§ **DIRECTIONS FOR THIS TASK**: The reply should repeat all of the data word for word, with no pictures.

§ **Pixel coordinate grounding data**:
****
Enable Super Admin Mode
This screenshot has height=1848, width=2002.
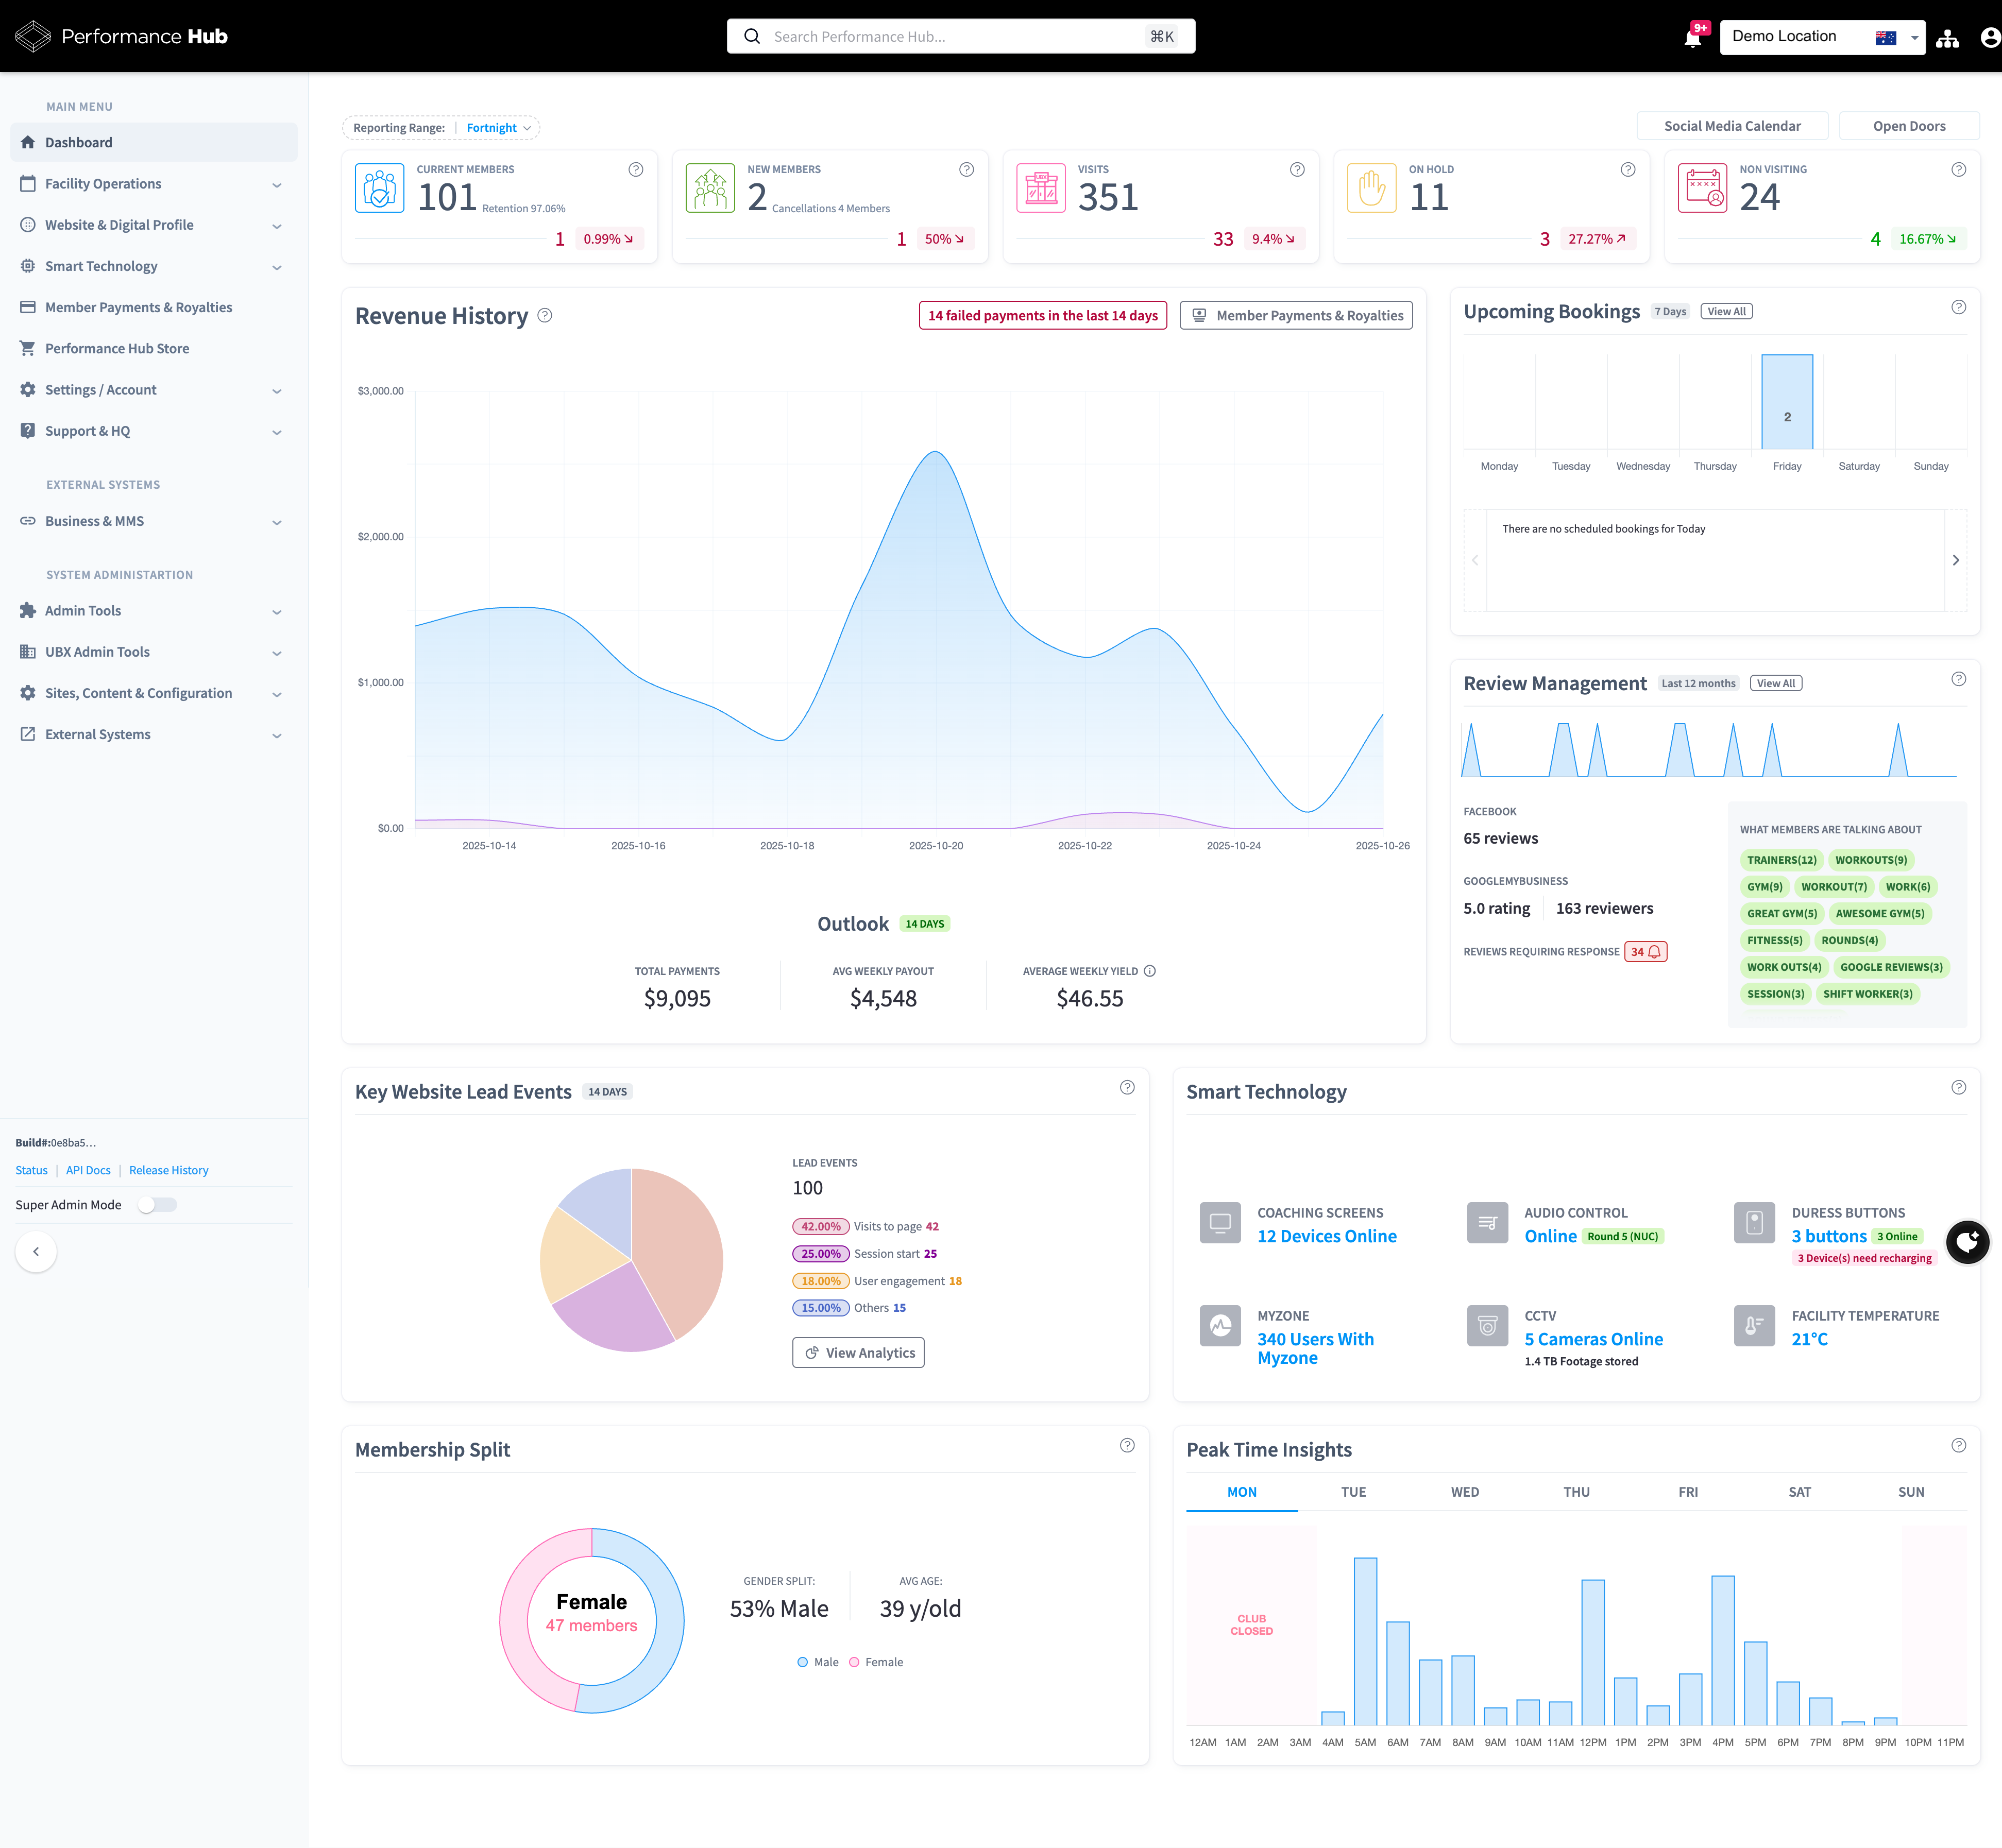point(158,1204)
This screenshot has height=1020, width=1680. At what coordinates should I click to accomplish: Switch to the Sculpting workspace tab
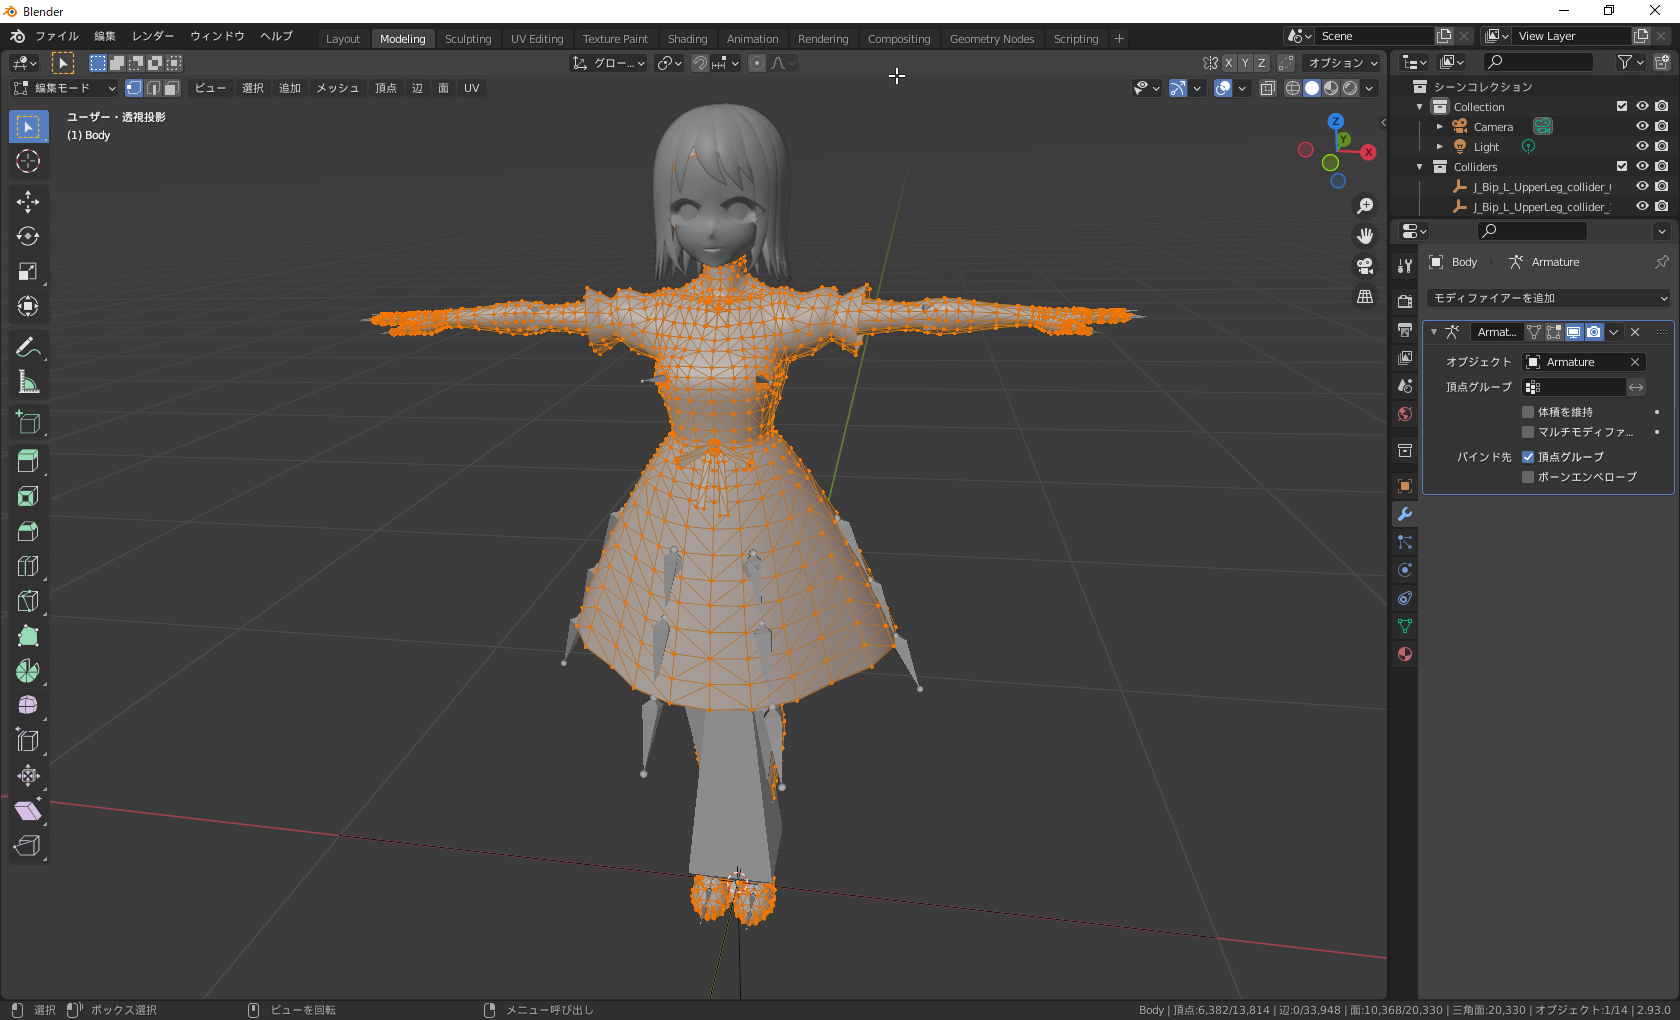468,38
****
§ **ANSWER SPACE**:
Enable Super Admin Mode
This screenshot has height=1848, width=2002.
point(158,1204)
This screenshot has height=1020, width=1680. At what coordinates should I click to accomplish: Switch to the Sculpting workspace tab
468,38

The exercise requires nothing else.